Model-Free Predictive Control: Introductory Algebraic Calculations, and a Comparison with HEOL and ANNs
Cédric Join, Emmanuel Delaleau, Michel Fliess
TL;DR
The paper proposes model-free predictive control (MFPC) as a practical, algebraic alternative to MPC, leveraging an ultra-local model $\dot{y} = \mathcal{F} + \alpha u$ and a data-driven estimation of $\mathcal{F}$ to bridge predictive control with reinforcement learning. By deriving an Euler-Lagrange-based optimization under constant $F$, it obtains a simple, second-order dynamics $\ddot{y} - \alpha^2 (y - y_{\text{setpoint}}) = 0$ and demonstrates a horizon-receding optimization on each interval using $\mathcal{F}_{\text{est}}$, while also presenting the HEOL tangent-linear and iP-control framework for comparison. The authors validate MFPC on two nonlinear nonlinearities—an chemical reactor and a two-tank system—and show that MFPC achieves satisfactory performance with minimal modeling effort, often closing the gap with HEOL, and highlighting that full modeling and ANN-based approaches are not always necessary in control or AI contexts.
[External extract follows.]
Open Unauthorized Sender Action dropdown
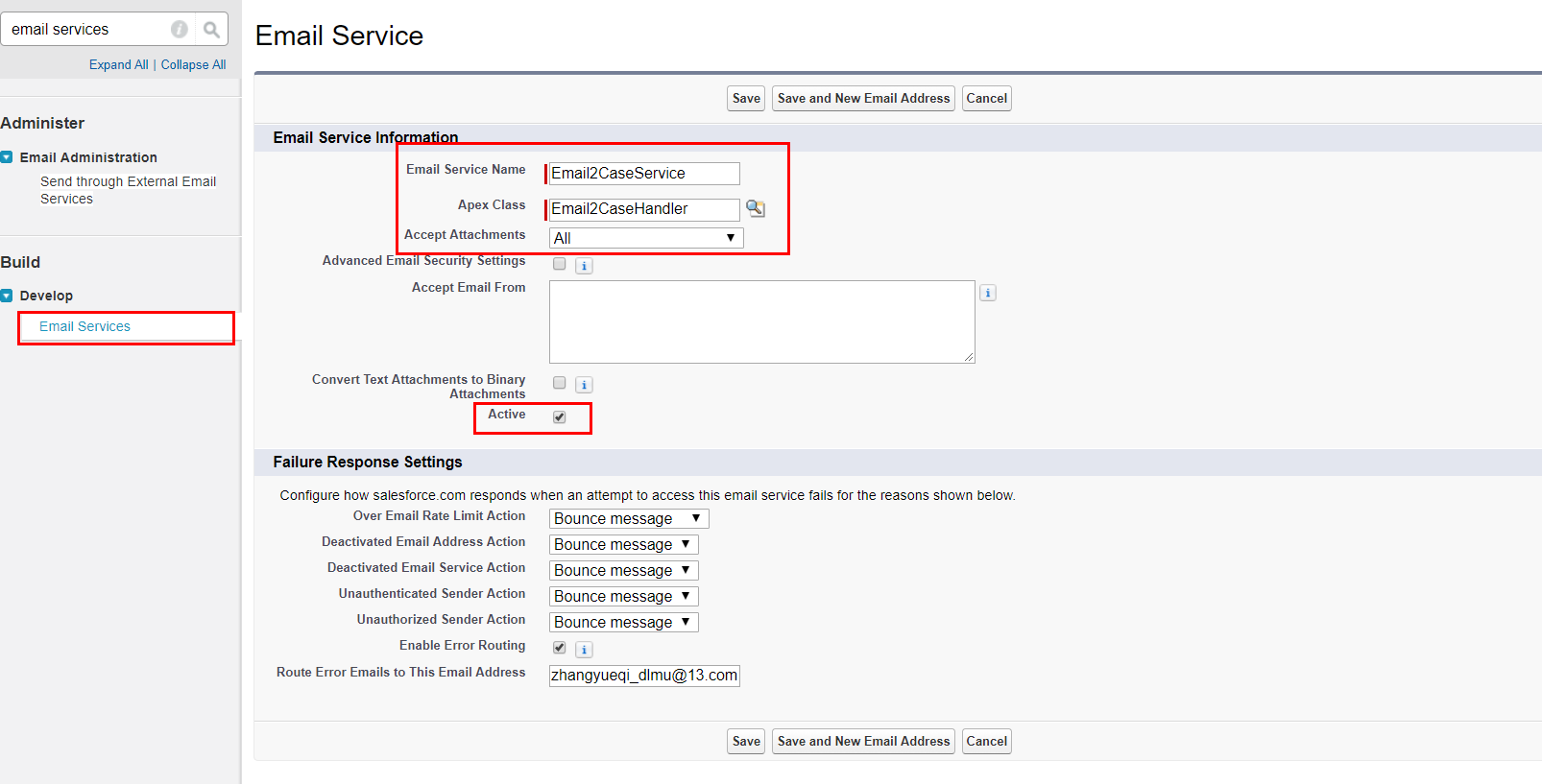 (x=623, y=623)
Overall, the work supports a model-free, data-driven control paradigm that reduces modeling requirements, maintains robustness to disturbances, and offers a computationally light alternative to traditional MPC and some RL-based methods.
Abstract
Model predictive control (MPC) is a popular control engineering practice, but requires a sound knowledge of the model. Model-free predictive control (MFPC), a burning issue today, also related to reinforcement learning (RL) in AI, is reformulated here via a linear differential equation with constant coefficients, thanks to a new perspective on optimal control combined with recent advances in the field of model-free control (MFC). It is replacing Dynamic Programming, the Hamilton-Jacobi-Bellman equation, and Pontryagin's Maximum Principle. The computing burden is low. The implementation is straightforward. Two nonlinear examples, a chemical reactor and a two tank system, are illustrating our approach. A comparison with the HEOL setting, where some expertise of the process model is needed, shows only a slight superiority of the later. A recent identification of the two tank system via a complex ANN architecture might indicate that a full modeling and the corresponding machine learning mechanism are not always necessary neither in control, nor, more generally, in AI.